Elle rejoint ensuite les Nouveaux Réalistes et rencontre Jean Tinguely (Damien Bonnard), qui aura une influence déterminante sur son développement artistique, notamment ses performances Tirs qui la rendront internationalement célèbre – le duo créera par la suite plusieurs sculptures ou œuvres monumentales, dont celles qui ornait le pavillon français de l’Expo de Montréal de 1967.
Céline Salette a eu de la chance avec Charlotte Le Bon, totalement incarnée, alternant avec autant de conviction entre introspection et crises de folie. Il est vrai que la Québécoise avait un avantage majeur puisque, parallèlement à sa carrière d’actrice (Yves Saint Laurent) et réalisateur (la très belle Lac Faucon2022), elle mène également une carrière d’artiste dans les arts visuels.
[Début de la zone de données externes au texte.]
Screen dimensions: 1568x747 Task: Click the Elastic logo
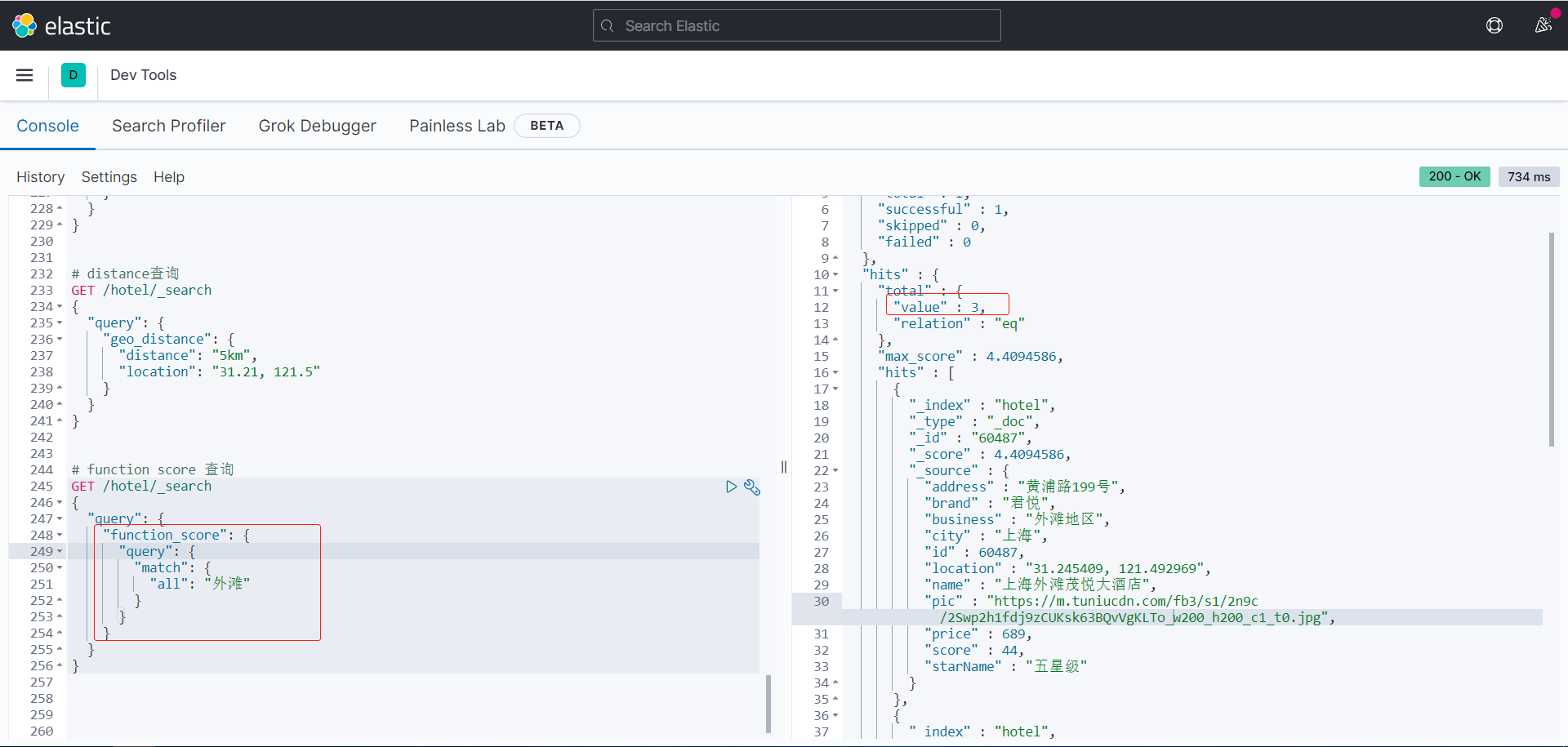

L’actrice française — vue dans Bertrand Bonello et Phillippe Garrel — réalise ici son premier long métrage en tant que réalisatrice… Et elle a de l’oeil ! Sa sélection dans la section Un Certain Regard du récent Festival de Cannes en témoigne.
Sallette se trouve confrontée à une difficulté majeure. Les ayants droit de la femme décédée en 2002 ont longtemps refusé que les œuvres de l’artiste apparaissent dans le cadre d’une fiction.
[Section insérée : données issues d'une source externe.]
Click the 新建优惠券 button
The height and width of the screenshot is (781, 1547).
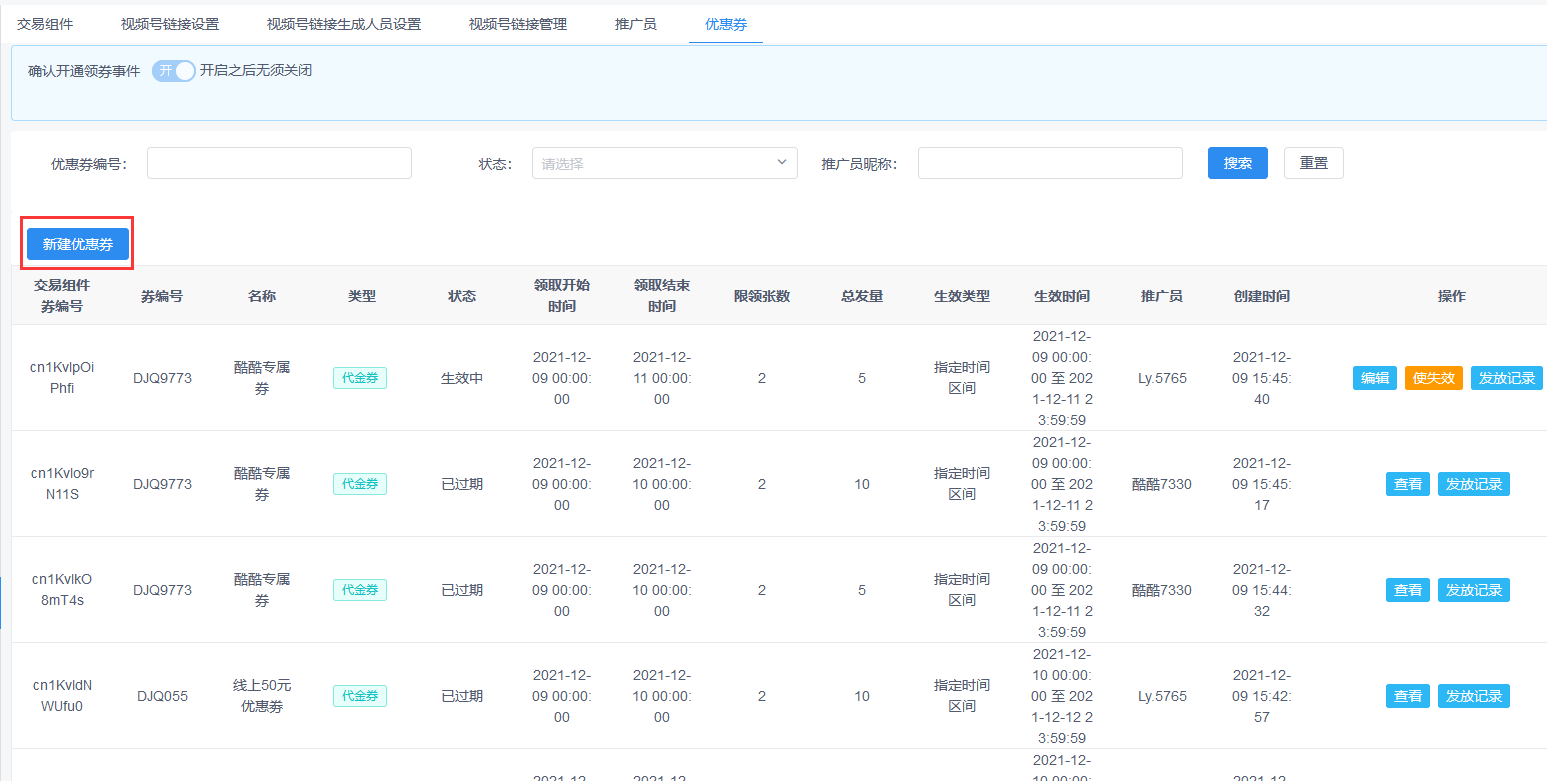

La réalisatrice a contourné ce problème en centrant son propos (elle a écrit le scénario avec Samuel Doux) sur la personne et non sur l’œuvre. La détermination de Niki à se libérer du carcan patriarcal et à se faire entendre résonne très fort, encore plus aujourd’hui !
Un travail très personnel
Sa mise en scène s’avère cohérente avec l’œuvre éparse — et très personnelle — de Niki de Saint Phalle. Salette alterne plans fixes, parfois prolongés, et gros plans sur la création fébrile de l’artiste torturé.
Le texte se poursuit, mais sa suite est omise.